一方で、マーシュもポンサンも層には触れてません。微分幾何や物理の入門的解説では、層を使うのは一般的ではないのかも知れません。ですが、座標を使って具体的に計算するときは、潜在的に層を使っています。層に関する性質を暗黙に仮定しています。潜在的・暗黙的なモノ・コトを表に出せば層になります。であるのなら、最初から層を表に出すマリオスのスタイルが望ましいような気がします。
ファイバーバンドル、特にベクトルバンドルは、層を使って再定義できます。マーシュとポンサンはベクトルバンドルのまま扱い、マリオスは層として定義されたベクトルバンドル(ベクトル層)を扱っているわけです。
ベクトルバンドルには、計算の道具としては問題があります。
- ベクトルバンドルの引き戻し〈pullback〉は作れるが、前送り〈pushout | push-forward〉がうまく作れない。

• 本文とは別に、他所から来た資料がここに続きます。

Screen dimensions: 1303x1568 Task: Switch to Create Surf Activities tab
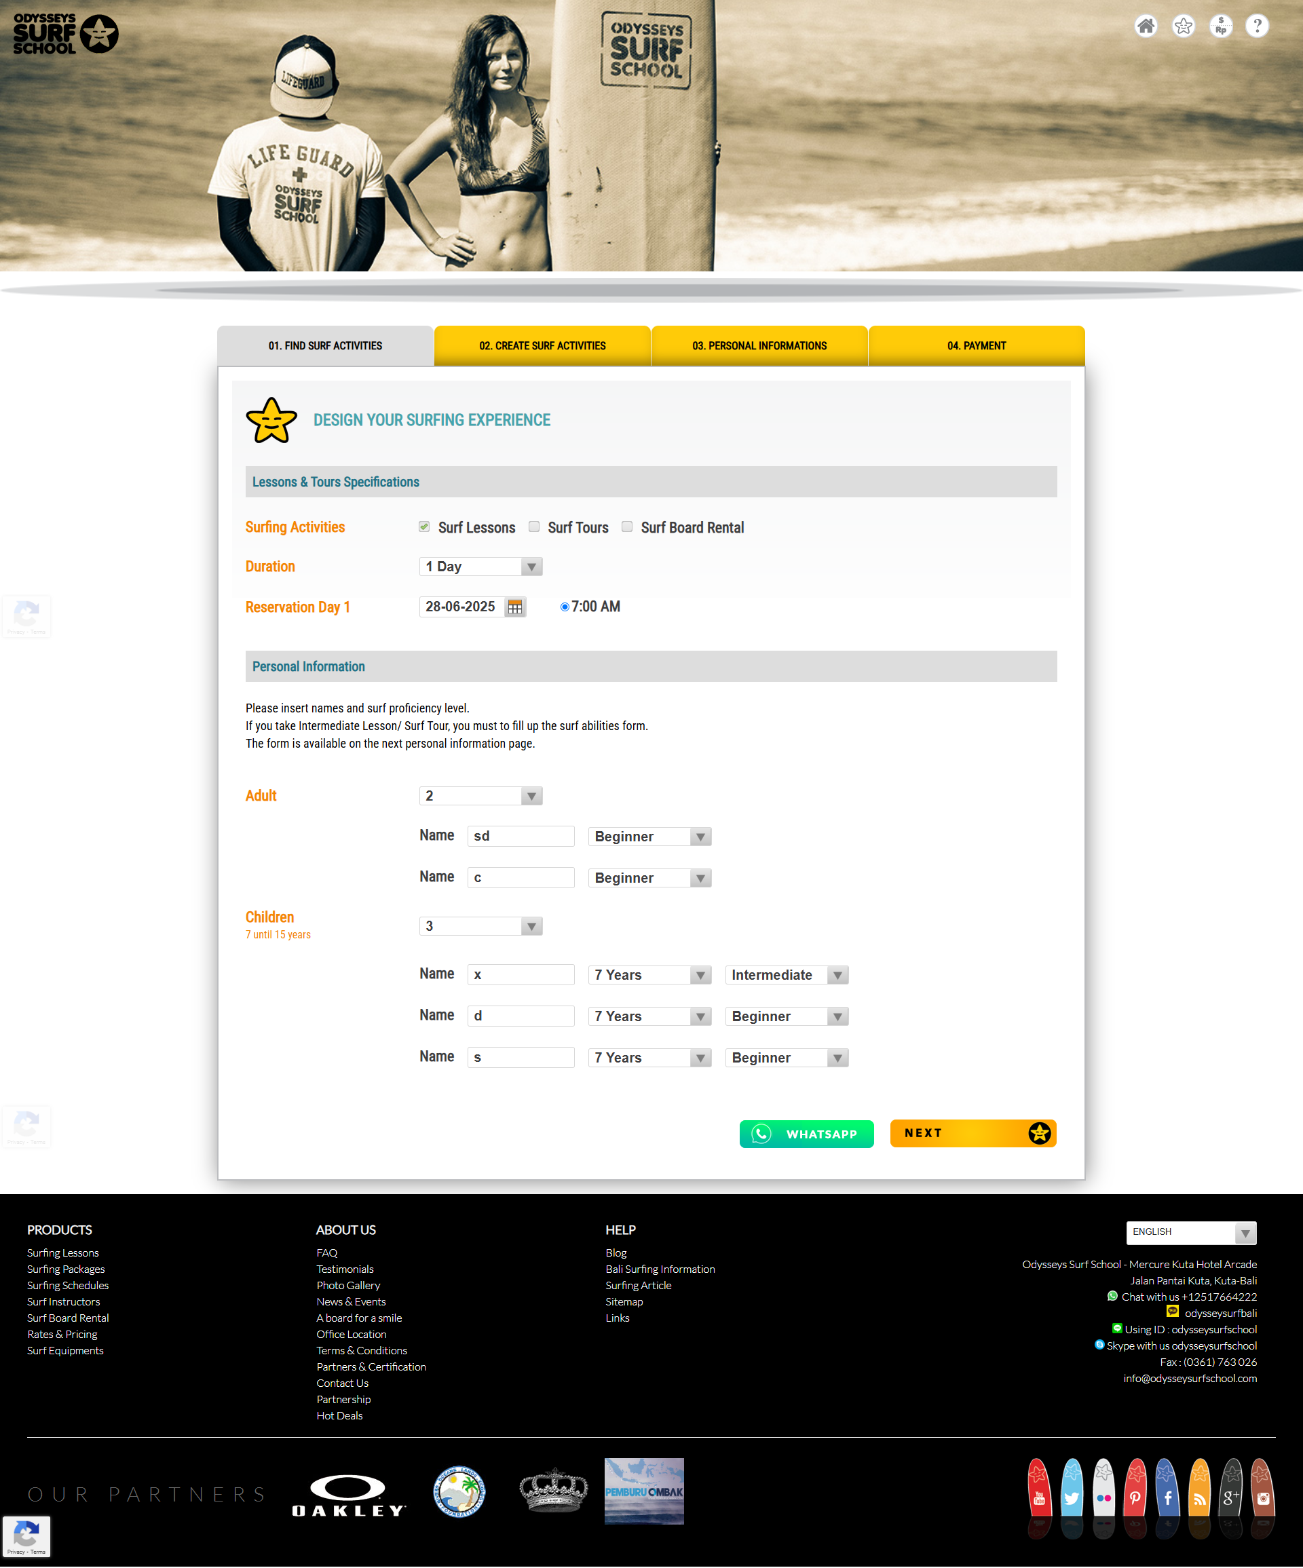[x=542, y=346]

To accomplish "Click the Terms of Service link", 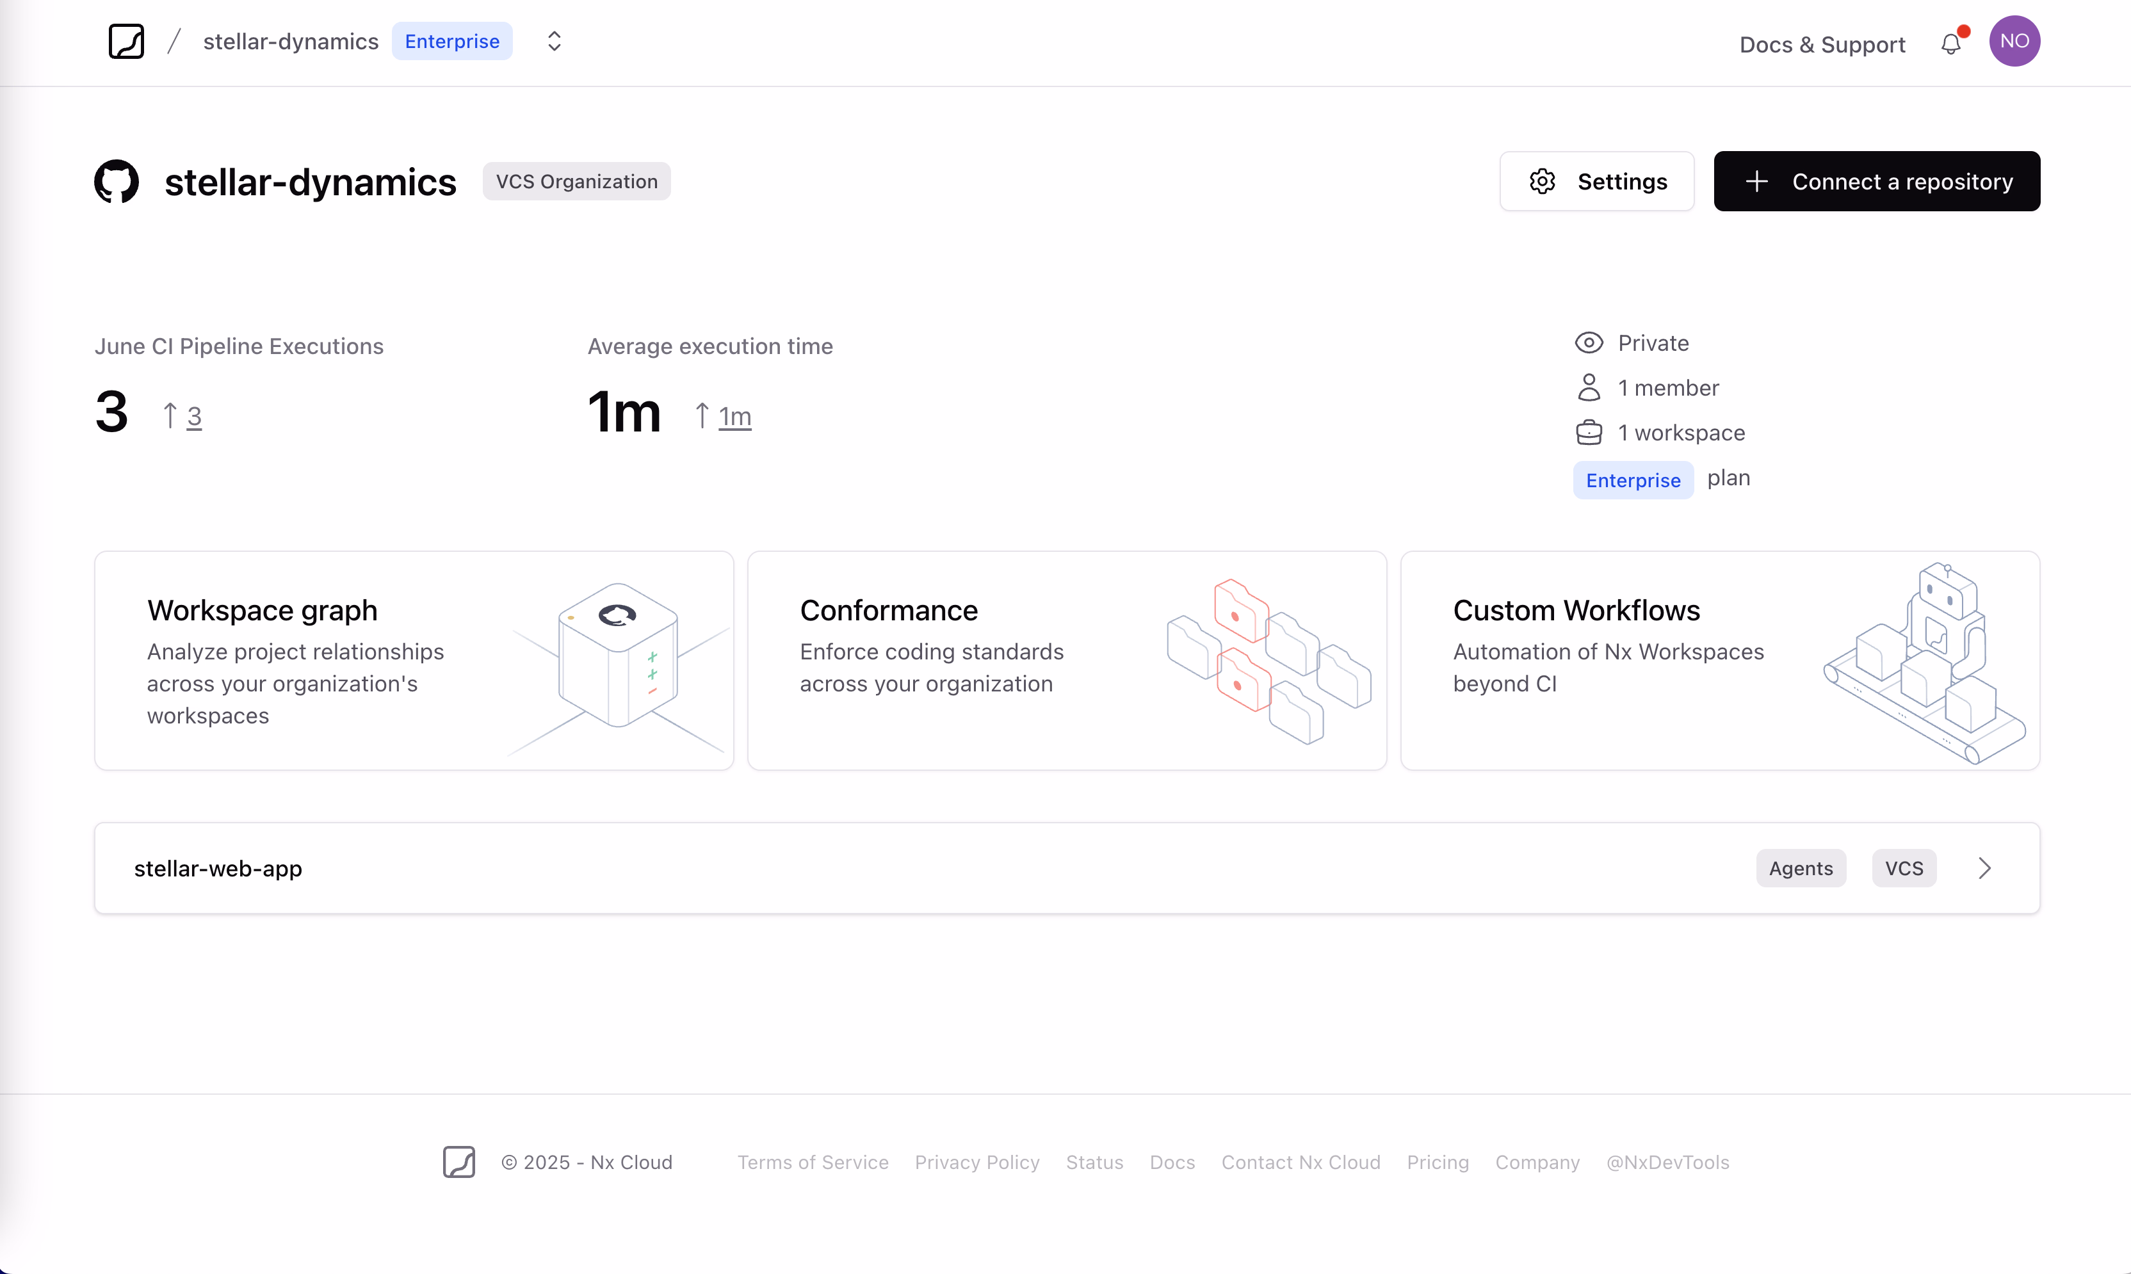I will tap(812, 1162).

- 線形代数の標準的な構成である核〈kernel〉、像〈image〉がうまく作れない。
制約を付けて問題点をある程度回避することは出来ますが、ぎごちない印象は否めません。
微分幾何でなにか計算するときは、多様体を局所座標(チャート)達で覆うことになります。局所的計算(足し算・掛け算や微分)をつなぎ合わせて全体の計算結果が得られます。この手法が既に層を使っていることになります。
層を、あまり理念的に捉えずに、よくできた計算デバイス/計算マシナリーと割り切って使えばいいんじゃないかと思います。マリオス・スタイルは、この割り切りが極端で、ファイバーバンドルをほとんど捨てています*3。
バンドル&層・ハイブリッド方式
ファイバーバンドルではうまくいかない前送りの構成は、層では驚くほど簡単です。一方、ファイバーバンドルでは直感的に構成できる引き戻しは、層で作るのは面倒です。
こんなことがあるので、バンドルだけ/層だけに限定すると、話が難しくなってしまうようです。状況に応じて、バンドルと層を使い分けるのがよろしいかと。
バンドルと層の関係を圏論的に考えてみると次のようになります; ファイバーが圏Cの対象であるようなバンドル全体からなる圏を C-Bundle とします。例えば C = Vect = (ベクトル空間の圏) ならば、Vect-Bundle はベクトルバンドルの圏です。C-Bundle を埋め込むのにふさわしい圏 D-Sheaf があったとします。D-Sheaf は、値を圏Dに取る層の圏です。例えば、D = Mod = (加群の圏) として Mod-Sheaf。
都合のよい埋め込み C-Bundle→D-Sheaf があれば、バンドルの圏での構成を層の圏でも行えます。実際に出てくる圏C は、Vect(ベクトル空間の圏)、LieGrp(リー群の圏)、Princ(主等質空間の圏)くらいです。具体的なCに対して、適切な D-Sheaf を見つけて埋め込みを構成します。
埋め込み C-Bundle→D-Sheaf を、明示的かつ積極的に使うスタイルがバンドル&層・ハイブリッド方式です。どうせ暗黙的かつ消極的には使っています。暗黙的かつ消極的だから曖昧さがつきまとうのです。曖昧さ/気持ち悪さを解消するには、バンドル&層・ハイブリッド方式が望ましいでしょう。
とはいえ、埋め込み関手の構成はそれほど単純じゃないし、バリエーションもあるので、ハッキリとしたことは、まー、そのうちぼちぼち。